Treasury Board President Tony Clement speaks during Question Period in the House of Commons on Parliament Hill in Ottawa on Feb. 1, 2012.

March Madness is the name of the famous American college basketball tournament. It also refers to the breeding season of the European hare. But that's not what Tony Clement was talking about when he sent a letter Thursday warning government departments against it.

The Treasury Board President is concerned by the annual spending spree that bureaucrats sometimes indulge in as March 31, the end of the fiscal year, approaches.

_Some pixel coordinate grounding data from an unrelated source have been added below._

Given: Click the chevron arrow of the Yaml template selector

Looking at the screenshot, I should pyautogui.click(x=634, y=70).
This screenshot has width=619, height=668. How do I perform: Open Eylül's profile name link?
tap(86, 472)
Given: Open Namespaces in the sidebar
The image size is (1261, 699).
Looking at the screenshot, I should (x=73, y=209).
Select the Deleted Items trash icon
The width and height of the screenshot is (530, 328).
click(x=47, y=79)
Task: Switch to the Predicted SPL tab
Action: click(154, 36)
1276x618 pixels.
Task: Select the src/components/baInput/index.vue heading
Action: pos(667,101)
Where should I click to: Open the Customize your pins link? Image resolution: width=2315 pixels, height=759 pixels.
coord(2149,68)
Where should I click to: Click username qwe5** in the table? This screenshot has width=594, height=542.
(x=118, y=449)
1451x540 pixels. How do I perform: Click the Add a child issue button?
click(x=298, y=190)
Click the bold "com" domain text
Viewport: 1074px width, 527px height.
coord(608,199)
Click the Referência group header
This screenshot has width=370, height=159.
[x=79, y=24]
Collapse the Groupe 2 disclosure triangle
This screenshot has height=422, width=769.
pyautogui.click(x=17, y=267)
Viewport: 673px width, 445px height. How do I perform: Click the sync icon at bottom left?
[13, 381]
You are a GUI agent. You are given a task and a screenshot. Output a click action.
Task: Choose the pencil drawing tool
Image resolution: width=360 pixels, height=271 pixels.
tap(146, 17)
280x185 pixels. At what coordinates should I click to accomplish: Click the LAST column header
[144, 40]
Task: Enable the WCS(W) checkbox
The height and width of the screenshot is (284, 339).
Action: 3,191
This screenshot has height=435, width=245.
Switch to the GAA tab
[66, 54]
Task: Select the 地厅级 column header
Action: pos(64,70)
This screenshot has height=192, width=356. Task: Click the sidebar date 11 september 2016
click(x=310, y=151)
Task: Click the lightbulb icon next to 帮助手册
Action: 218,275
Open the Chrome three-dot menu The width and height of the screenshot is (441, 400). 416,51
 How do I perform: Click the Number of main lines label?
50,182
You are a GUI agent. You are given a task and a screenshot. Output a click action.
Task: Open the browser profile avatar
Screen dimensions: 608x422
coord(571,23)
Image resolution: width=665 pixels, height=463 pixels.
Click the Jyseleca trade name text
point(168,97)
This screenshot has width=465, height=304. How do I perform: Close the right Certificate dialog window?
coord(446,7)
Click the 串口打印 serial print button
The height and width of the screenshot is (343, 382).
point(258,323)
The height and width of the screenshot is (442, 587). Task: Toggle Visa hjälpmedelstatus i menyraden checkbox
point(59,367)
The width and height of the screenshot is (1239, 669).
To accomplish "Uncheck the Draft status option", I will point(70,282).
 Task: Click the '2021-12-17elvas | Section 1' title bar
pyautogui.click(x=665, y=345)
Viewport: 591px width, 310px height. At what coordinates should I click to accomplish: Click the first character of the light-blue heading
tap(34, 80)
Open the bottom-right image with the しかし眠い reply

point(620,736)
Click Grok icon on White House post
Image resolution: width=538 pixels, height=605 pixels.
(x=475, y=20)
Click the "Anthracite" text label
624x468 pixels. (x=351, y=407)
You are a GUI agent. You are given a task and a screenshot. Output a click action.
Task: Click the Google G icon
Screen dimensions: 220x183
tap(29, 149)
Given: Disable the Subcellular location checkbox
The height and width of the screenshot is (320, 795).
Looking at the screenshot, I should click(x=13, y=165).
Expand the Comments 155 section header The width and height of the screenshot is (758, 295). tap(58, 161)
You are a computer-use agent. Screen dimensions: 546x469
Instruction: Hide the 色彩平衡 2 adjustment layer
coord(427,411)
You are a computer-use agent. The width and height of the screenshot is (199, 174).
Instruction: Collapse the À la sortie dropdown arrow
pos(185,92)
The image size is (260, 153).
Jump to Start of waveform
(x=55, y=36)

A copy of his letter prohibiting the practice was obtained by The Globe and Mail.

"In the past, we have heard stories about what is known in Ottawa circles as 'March Madness,' when organizations spend unused operational funds on things such as new furniture, promotional items, stockpiling of IT hardware, and other purchases that fall outside of existing contractual obligations," Mr. Clement wrote in a letter that went out Thursday to all ministers, deputy ministers and heads of crown corporations.

The departments splurge in March because they fear that if they come in under budget, the budget for the next year will be cut.

"This type of expenditure – dictated by the fiscal calendar rather than real departmental needs – is something that our government strongly opposes," Mr. Clement wrote.

The Treasury Board wants senior officials to watch for and prevent any March Madness spending. "I have already directed officials at the Treasury Board Secretariat to continue their work scrutinizing public expenditures and to pay specific attention to operational spending proposals," Mr. Clement wrote. In other words: he's watching.

The letter doesn't say what, if any, punishment will be meted out if a department is caught going on a shopping spree. Nor are there any promised rewards for good behaviour.

Two years ago, the NDP government in Nova Scotia also moved to contain any outbreaks of March Madness. But departments were promised they wouldn't be punished for not spending the money, which was applied instead against the province's deficit.

Mr. Clement can hardly offer departments such assurances, since he has already asked them to submit plans for downsizing their budgets by 5 per cent or 10 per cent. Each department will learn its fate in the March budget. Mr. Clement has been warning lately that the overall cuts may be closer to 10 per cent than five.

Under the circumstances, promising not to hold it against a department if it sends unspent funds back to head office would be a promise not kept, since every department will be cut regardless.

The local Ottawa economy is already bracing for the impact of lost jobs that will accompany the Harper government's moves to eliminate the deficit. Now businesses face another hit: no last-minute orders for swivel chairs during a vernal spending frenzy.

But at least the European hares will still have a good time.